Cpl. Eric Gonzalez, of the Gang Suppression Unit, stressed the need for community participation in combating gangs, saying, "everyone needs to step up to the plate."
"If everyone were to come forward today and tell us what they knew about crime in Edgewood, we would be the busiest police department in the entire country," Gonzalez said. "However, we would also clean up the streets pretty quickly, because it's not that we don't act on anything."
Bane announced there also would be a town hall meeting for just the Edgewood community this fall at the Southern Precinct station.
The sheriff also spoke about the homeowners association for the Edgewater Village area, which he said was "practically defunct," and the potential it had to help the area with the poor state that the neighborhood's homes and property were kept in.
"I don't think that you realize how much power and authority your homeowner's association has," Bane said. "There are things your homeowner's association can do independent of the police to take care of the elements that are undesirable in your community."
Bane also encouraged members of the community to attend Edgewood Community Council meetings, which are held the second Wednesday of every month, typically at the Sheriff's Office Southern Precinct in Edgewood.
"I think there are 34,000 people in the community of Edgewood. This is the biggest unincorporated community in Harford County," Bane said. "About one-eighth of the population in Harford County is in the community of Edgewood. That is enough political clout to get things done in your neighborhood. But the community doesn't take advantage of that."
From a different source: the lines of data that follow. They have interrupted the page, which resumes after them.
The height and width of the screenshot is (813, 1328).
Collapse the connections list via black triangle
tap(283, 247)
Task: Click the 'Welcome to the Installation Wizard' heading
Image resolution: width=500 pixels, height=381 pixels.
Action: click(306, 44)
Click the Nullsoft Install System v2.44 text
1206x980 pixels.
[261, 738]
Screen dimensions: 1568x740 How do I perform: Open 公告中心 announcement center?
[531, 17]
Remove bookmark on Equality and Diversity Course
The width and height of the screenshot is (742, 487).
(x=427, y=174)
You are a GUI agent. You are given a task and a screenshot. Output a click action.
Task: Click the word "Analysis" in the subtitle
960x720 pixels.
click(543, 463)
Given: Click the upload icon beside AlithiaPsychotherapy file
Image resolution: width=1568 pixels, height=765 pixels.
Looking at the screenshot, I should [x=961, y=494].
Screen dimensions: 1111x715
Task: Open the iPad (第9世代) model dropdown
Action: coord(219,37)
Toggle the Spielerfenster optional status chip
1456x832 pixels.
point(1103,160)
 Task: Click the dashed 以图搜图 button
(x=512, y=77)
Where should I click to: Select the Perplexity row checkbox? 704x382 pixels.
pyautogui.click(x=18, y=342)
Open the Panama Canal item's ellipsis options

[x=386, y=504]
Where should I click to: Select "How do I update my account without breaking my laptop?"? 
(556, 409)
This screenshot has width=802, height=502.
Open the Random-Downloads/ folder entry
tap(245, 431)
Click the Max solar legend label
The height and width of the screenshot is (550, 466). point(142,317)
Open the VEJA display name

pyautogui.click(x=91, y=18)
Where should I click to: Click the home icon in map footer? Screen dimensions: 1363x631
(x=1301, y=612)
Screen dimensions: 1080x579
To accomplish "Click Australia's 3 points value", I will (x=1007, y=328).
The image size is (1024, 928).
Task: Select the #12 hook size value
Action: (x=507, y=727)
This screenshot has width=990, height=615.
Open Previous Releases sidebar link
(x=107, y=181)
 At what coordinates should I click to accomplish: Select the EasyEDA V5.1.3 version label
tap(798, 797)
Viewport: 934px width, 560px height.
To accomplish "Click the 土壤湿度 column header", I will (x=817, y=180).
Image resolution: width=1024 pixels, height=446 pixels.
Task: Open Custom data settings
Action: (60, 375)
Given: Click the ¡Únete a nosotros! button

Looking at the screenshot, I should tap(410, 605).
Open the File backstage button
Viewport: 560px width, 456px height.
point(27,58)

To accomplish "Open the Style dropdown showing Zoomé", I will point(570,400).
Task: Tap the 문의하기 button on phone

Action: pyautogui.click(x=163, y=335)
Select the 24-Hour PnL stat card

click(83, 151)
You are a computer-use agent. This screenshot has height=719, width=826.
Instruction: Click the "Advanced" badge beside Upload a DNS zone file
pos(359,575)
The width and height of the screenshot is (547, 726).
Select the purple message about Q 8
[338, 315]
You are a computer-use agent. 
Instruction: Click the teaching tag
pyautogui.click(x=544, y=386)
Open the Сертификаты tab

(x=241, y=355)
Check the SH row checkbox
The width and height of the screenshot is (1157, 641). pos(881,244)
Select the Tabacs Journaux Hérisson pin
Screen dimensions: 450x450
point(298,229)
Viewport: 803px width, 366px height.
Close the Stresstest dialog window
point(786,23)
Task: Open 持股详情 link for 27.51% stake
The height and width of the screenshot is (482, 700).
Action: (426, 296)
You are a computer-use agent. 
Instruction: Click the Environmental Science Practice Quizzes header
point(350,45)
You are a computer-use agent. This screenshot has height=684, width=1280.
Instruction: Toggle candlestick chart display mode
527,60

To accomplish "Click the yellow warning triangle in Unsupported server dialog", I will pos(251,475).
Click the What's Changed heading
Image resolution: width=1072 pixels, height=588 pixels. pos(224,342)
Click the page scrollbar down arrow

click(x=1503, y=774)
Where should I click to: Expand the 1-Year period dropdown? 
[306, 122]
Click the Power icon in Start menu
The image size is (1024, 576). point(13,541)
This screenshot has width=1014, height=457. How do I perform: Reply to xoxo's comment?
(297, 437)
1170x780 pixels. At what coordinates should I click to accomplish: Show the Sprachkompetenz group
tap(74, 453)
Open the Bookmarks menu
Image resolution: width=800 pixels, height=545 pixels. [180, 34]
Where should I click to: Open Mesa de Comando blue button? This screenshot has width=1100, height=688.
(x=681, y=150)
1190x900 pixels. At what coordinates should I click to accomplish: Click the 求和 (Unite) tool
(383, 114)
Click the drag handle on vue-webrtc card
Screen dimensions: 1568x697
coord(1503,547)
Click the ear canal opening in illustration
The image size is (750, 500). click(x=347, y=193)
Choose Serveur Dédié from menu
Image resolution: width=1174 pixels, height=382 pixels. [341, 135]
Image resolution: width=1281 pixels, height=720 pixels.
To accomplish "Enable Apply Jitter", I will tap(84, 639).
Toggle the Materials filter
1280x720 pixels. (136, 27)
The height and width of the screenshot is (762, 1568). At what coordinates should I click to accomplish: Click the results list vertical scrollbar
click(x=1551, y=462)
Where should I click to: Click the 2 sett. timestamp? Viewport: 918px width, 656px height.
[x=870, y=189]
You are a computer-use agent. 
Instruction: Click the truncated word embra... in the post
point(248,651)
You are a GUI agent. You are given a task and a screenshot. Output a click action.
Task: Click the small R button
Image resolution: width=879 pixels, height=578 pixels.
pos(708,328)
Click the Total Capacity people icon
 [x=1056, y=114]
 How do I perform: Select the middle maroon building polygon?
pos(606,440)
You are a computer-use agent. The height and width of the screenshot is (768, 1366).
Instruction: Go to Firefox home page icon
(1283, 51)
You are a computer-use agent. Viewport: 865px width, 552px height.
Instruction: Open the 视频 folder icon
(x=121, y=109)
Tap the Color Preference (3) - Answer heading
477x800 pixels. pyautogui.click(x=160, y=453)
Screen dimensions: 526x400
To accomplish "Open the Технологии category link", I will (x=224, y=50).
During questions and comments from the audience, Bane introduced Mildred Samy, co-founder of MOMS (Mothers of Murdered Sons & Daughters of Maryland) as "that crazy lady who drives through the neighborhood lady with that horn," which drew some laughs.
Samy mentioned that it was a difficult time for her, as she was a survivor of the violence, but she "was tired of Edgewood being looked down at" in the media. While acknowledging Edgewood had an issue with drugs, she asked: "Who are coming here to buy the drugs?"
"You see the police up and down [Route 40] stopping cars. I want to see the cars being stopped down 152 towards Forest Hill!" Samy said emphatically. "Edgewood is the Safeway, or the Giant or the Macy's. Who are the customers that are making Edgewood the way it is? That's what I want to see publicized."
Daphne Alston, another co-founder of MOMS also spoke, lamenting the lack of community turnout.
"We're not reaching the masses," Alston said. "How many people [came] that live behind Giant [the area where the latest violence occurred]?"
Only two members of the audience raised their hands. Alston also lamented the lack of African-American police officers, and also wondered why there was less of a focus on how drugs and guns arrive in Edgewood.